Gupta, A. - Presenter, Rochester Institute of Technology
Rishi, A., Rochester Institute of Technology
Phase change heat transfer is crucial to various engineering applications. Some prominent examples include distillation reboiler, nuclear reactor, high-powered electronic systems, and refrigeration. Boiling is a heat transfer process accompanied by phase change from liquid to vapor, subsequently, pool boiling involves the boiling of a stagnant liquid over a heated surface. This talk aims to examine the physical mechanisms of boiling heat transfer that are of prime importance to quantify the efficacy of the process.
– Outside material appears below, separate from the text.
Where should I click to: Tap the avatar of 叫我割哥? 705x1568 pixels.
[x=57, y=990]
For various manifestations, the pool boiling performance of a surface is dictated by higher critical heat fluxes (CHF) and heat transfer coefficients.
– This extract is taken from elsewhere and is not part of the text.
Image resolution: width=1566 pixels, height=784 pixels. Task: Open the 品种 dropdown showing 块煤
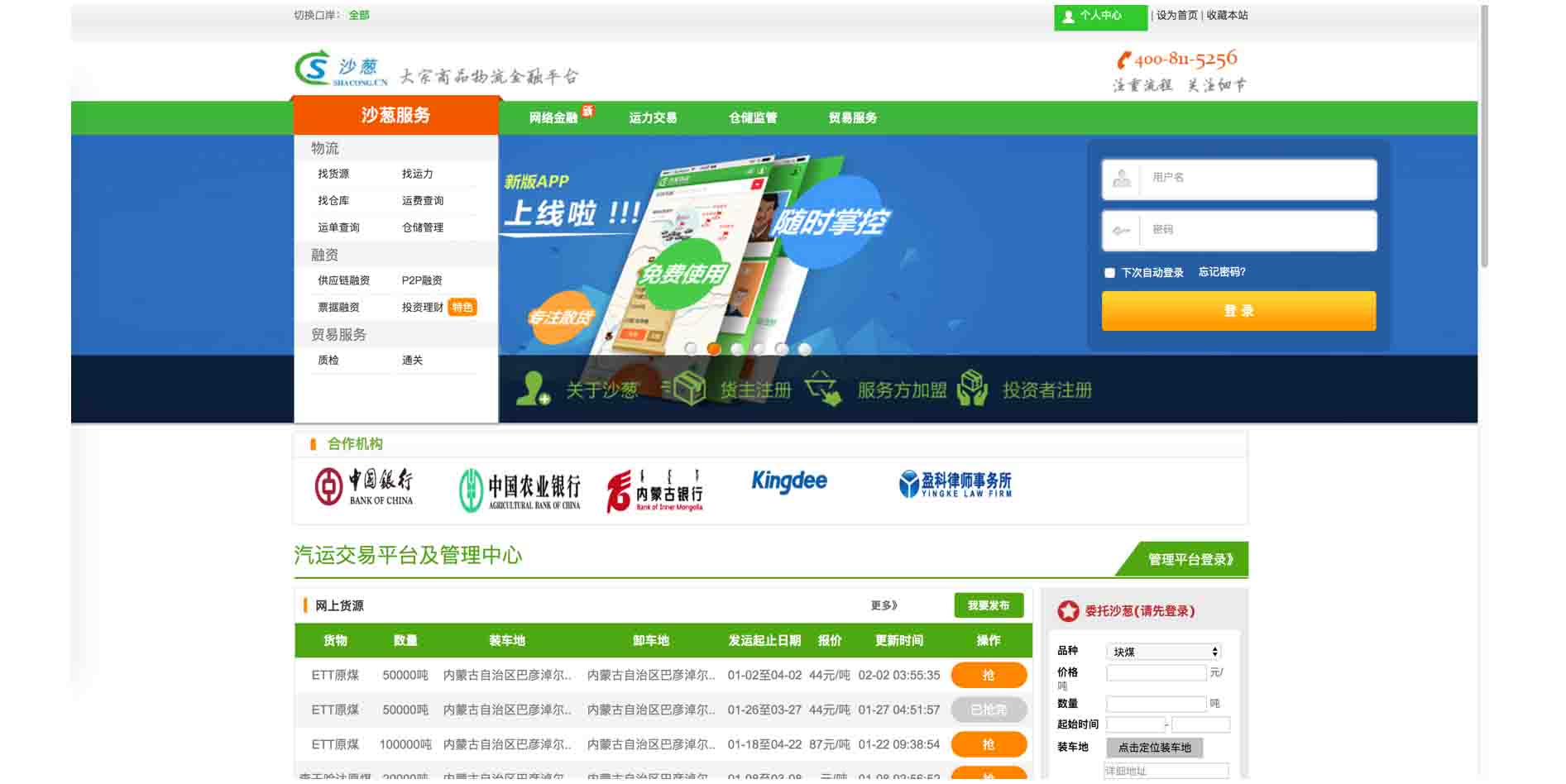[x=1163, y=652]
This talk will examine various strategies to create multiscale surface-active engineered surfaces with tunable properties essentially roughness, porosity, hydrophilicity, wickability and wicking rates and their influence on the heat transfer properties. These surfaces were developed as benchmark studies, to produce a new class of hierarchical porous coatings to improve critical heat fluxes and heat transfer coefficients while facilitating morphology-induced mechanisms such as: wettability, contact angle hysteresis, roughness, and capillary wicking. In addition, the aging characteristics such as surface chemistry and morphology variablity resulting from repetitive chaotic boiling tests will also be discussed. High thermal conductivity along with improved hydrophilicity and wickability of the copper/carbon nanomaterial composites are attributed for the enhanced CHF. High-speed images revealed reduced bubble departure diameters and micro-size pores on the electrodeposited surface serving as nucleation sites. The increase in the bubble frequency and delayed formation of vapor blanket resulted in enhanced heat transfer properties.